--- BEGIN EXCERPTED PASSAGE ---
This is not a bad idea. Close to what is oft called a "shotgun clause" - buy or be bought out at the offered price. I am not surprised the other side does not want to accept Alberta's offer, which sounds like an offer to return the other guy's money, presumably without interest, so he has to accept depreciated dollars.


----------



## Mukhang pera (Feb 26, 2016)

Expecting too much, I suppose, for the OP to return to this thread after more than one member here suggested that he should keep his word.


----------



## YYC Condo (Jun 16, 2017)

*Verbal Parking Spot Permanent Trade Agreement*

I purchased a condo with a parking spot 6 years ago. The day I took ownership, one of the other owners in the building approached me to permanently trade our parking spots, because he was in a wheelchair and needed a none covered spot, to accommodate his wheelchair van, and he would never be able to fit his van into the garage. He has recently passed away, and now the new owners feel entitled to my current parking stall. Their unit has come with two parking spots one in the garage and the verbal agreement to the one outside, that I had permanently traded with the previous owner. Now I have parked in the garage stall since the first day I purchased this property which is 6years ago. Could anyone please provide legal requirements, regulations, laws, rights, example court cases, etc. that I would be able to use to my defence. Thank you.


----------



## twa2w (Mar 5, 2016)

I think you are out of luck unless you have some paperwork to back it up. You should have traded titles on the parking spot if they are titled spots. If they are not titled spots, you should have at least registered the change with the condo board.
An agreement like the one you had does not survive the death of one of the parties.
I am not a lawyer so take this with a grain of salt.


----------



## YYC Condo (Jun 16, 2017)

*Verbal Parking Spot Permanent Trade Agreement*

The Condo Board did know about the change. The new owners have lived here for 2 months and now all of a sudden they want to change.


----------



## twa2w (Mar 5, 2016)

Are the parking spots titled, or just assigned by condo board.?did the condo board formally agree to trading the spots associated with your condos or were they just made aware the two of you were trading? What province are you in? If the agreement is not in writing it likely has no validity when in comes to real estate.


----------



## Mukhang pera (Feb 26, 2016)

YYC Condo said:


> I Could anyone please provide legal requirements, regulations, laws, rights, example court cases, etc. that I would be able to use to my defence. Thank you.


Without knowing your province, we are really in the dark.
--- END EXCERPTED PASSAGE ---
PROBLEMS AND TASKS:
[a] In the parking spot thread, how long ago did YYC Condo buy the condo?
[b] Scale the rows starting at the line that contains "Screen dimensions: 121x91" and ending at the last row, giving every line again with its requests and multiplying each coordinate in the answers by 0.65, rounded to whole numbers with halves rounded up. Leave the pictures out.
The parking spot thread has nothing to do with the rows that follow it.
--- BEGIN MATERIALS PROVIDED ---
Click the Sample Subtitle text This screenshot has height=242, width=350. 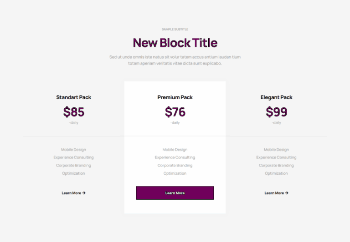[x=175, y=29]
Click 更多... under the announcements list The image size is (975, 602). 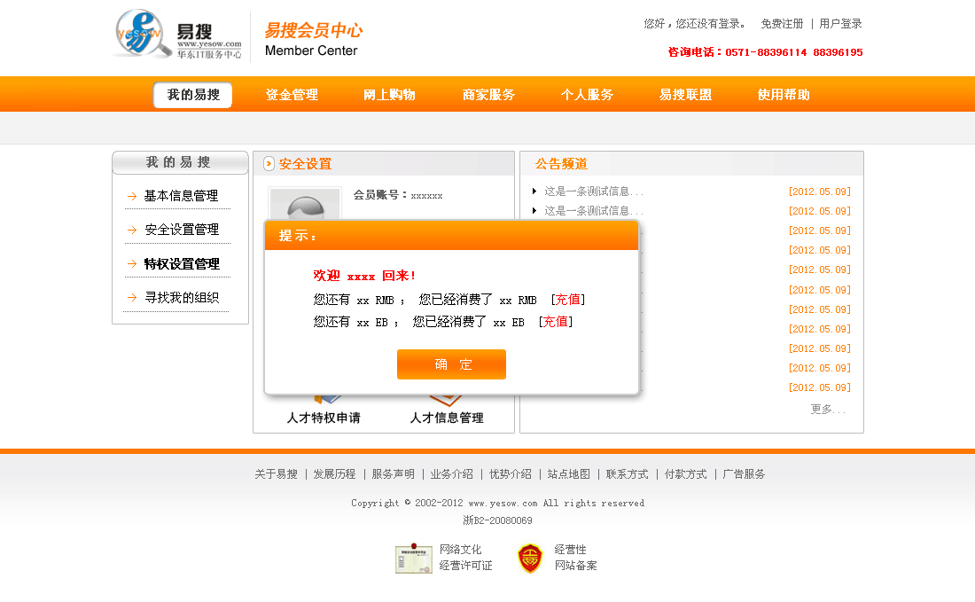(828, 410)
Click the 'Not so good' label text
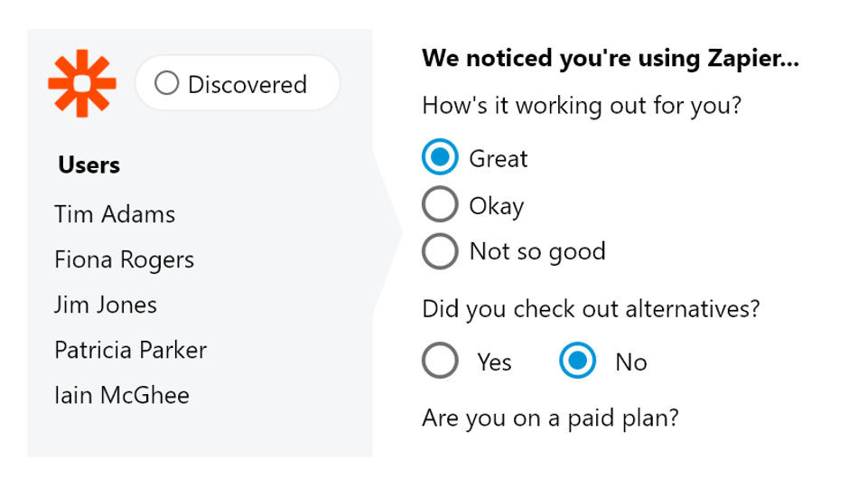Image resolution: width=867 pixels, height=479 pixels. click(537, 251)
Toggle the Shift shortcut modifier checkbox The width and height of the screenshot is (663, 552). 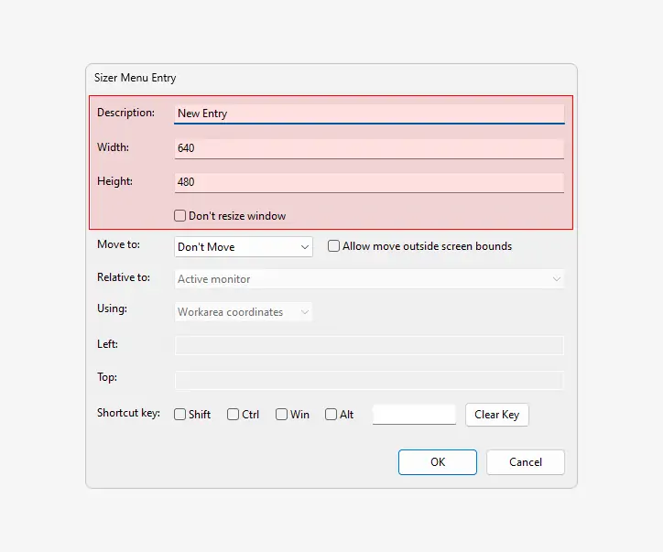[x=180, y=415]
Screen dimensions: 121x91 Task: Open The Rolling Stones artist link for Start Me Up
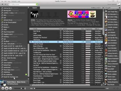tap(68, 31)
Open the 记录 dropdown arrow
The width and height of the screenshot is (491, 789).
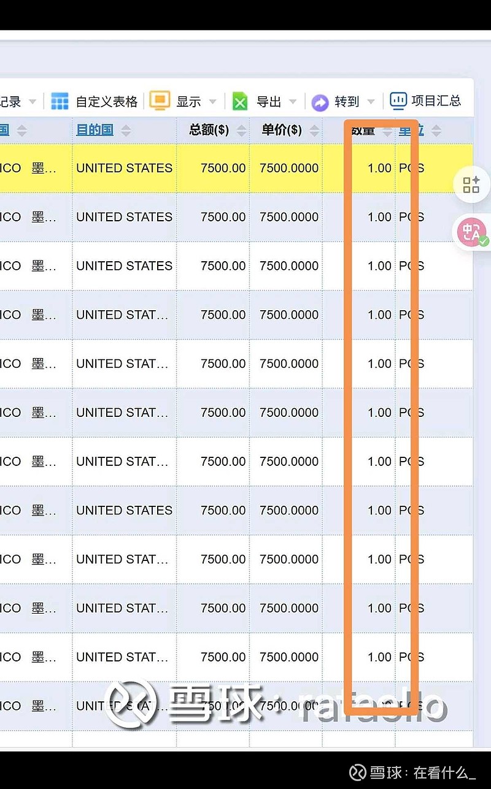(x=33, y=102)
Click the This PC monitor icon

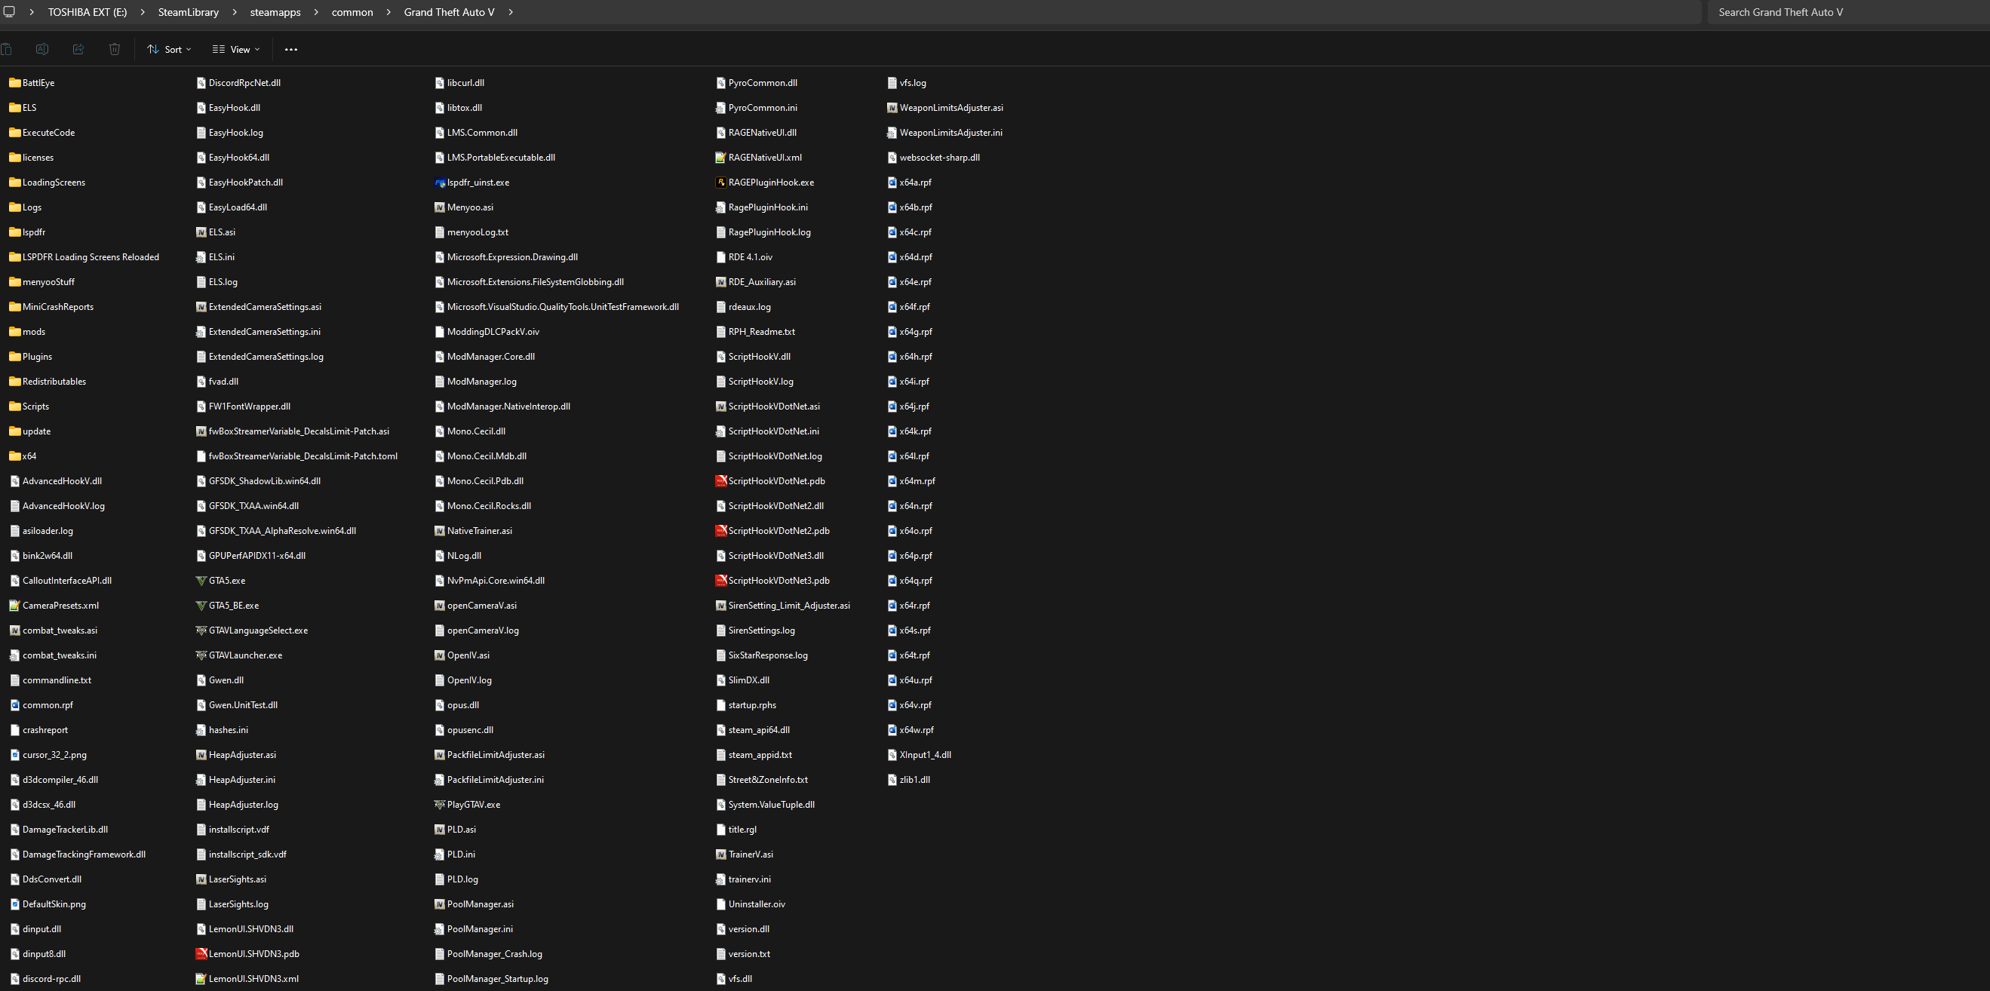pyautogui.click(x=9, y=12)
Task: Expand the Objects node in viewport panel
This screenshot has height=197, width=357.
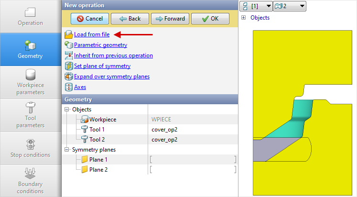Action: click(x=244, y=18)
--- END MATERIALS PROVIDED ---
SOLUTIONS IN ORDER:
[a] 6 years ago.

[b]
Screen dimensions: 121x91 Task: Open The Rolling Stones artist link for Start Me Up
tap(44, 20)
Open the 记录 dropdown arrow
The width and height of the screenshot is (491, 789).
(x=21, y=66)
Click the This PC monitor icon

pyautogui.click(x=6, y=8)
Task: Expand the Objects node in viewport panel
This screenshot has height=197, width=357.
Action: click(x=159, y=12)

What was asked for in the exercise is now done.